Kakshapati is also running sister school projects. She feels other schools could also start similar projects, not with a hand-me-down attitude, but with the intention of understanding, sharing and growing together, and make an impact on the education system of Nepal.

Filmmaker Ghimire says he is here because of his Guru Kamlakar GG Patil.

“The guru dakshina he wanted was that I make 10 films in my mother tongue. Unfortunately he died a week after this. I felt I had to fulfil my promise, and made my first film Bansuri.”

The Nepali government then had passed a rule of refunding 50 per cent of the tax for film producers. As this was an opportunity he did not want to miss, Ghimire landed here. After Bansuri there has been no looking back for this showman of Kollywood. As a tribute to his Guru, Ghimire’s tenth movie was titled Dakshina.

He kept his promise and along the way he has received a lot of love and has felt a huge responsibility towards the Nepali film industry. And that is what has kept him here.

And yet a new Nepal still has to be established where a person can live without any fear.

Says Kakshapati, “After all the bloodshed and sacrifices, politicians should listen and learn from every sector. There is a lot of energy in the Maoists, but it should be channelised for constructive purposes. It is not by coercion but through trust without biasness that all should move forward.”

While most of them feel at home here, they have experienced instances when they have been made to feel like outsiders.

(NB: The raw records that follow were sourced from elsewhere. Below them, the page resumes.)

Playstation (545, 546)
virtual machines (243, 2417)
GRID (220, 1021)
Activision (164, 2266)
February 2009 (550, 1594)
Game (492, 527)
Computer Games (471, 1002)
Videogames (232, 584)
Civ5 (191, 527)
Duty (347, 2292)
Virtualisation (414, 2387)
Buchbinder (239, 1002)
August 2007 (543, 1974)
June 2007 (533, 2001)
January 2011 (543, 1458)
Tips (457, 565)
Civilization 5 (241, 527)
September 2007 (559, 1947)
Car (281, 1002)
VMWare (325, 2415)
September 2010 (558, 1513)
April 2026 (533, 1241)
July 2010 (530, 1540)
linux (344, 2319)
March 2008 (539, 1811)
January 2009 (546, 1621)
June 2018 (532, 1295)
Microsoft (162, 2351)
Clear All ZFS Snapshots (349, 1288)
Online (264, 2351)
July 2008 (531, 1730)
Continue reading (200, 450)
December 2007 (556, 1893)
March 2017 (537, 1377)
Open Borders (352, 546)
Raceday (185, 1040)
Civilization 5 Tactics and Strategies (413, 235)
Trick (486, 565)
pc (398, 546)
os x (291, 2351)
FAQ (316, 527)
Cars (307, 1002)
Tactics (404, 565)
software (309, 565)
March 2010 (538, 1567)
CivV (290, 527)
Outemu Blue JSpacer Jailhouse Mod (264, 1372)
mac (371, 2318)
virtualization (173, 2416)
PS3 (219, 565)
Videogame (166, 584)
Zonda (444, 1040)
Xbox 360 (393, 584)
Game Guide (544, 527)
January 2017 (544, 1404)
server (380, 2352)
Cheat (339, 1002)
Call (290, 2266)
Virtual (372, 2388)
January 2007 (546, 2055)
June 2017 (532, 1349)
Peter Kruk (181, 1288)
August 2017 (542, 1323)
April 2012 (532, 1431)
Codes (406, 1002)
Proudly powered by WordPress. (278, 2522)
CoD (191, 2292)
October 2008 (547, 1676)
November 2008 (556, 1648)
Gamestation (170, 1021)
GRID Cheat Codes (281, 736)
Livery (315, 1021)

“I know people who have questioned why a person from Darjeeeling was selected to give music to Nepal’s national anthem, but they don’t say it to your face,” says Gurung of a very recent unpleasant situation.

And Chettri says, “The discrimination is there, but who cares? I think it’s time we moved beyond these petty issues. My children have grown up here, and I’d be more than happy to get a Nepali nagarikta (citizenship).”

Despite a few unpleasantness here and there, they all feel they are home here.

“I always felt very much at home here,” says Kakshapati.

Abhaya agrees, “I feel comfortable here. People have embraced me. Ek chhin kura garyo bhane dai-bhai bhayi halchha (after just talking for a few minutes you become brothers). They are very open minded. If you are talented, they accept you, regardless where you come from.”

Perhaps it is not wrong to say that a Nepali heart beats in each of them.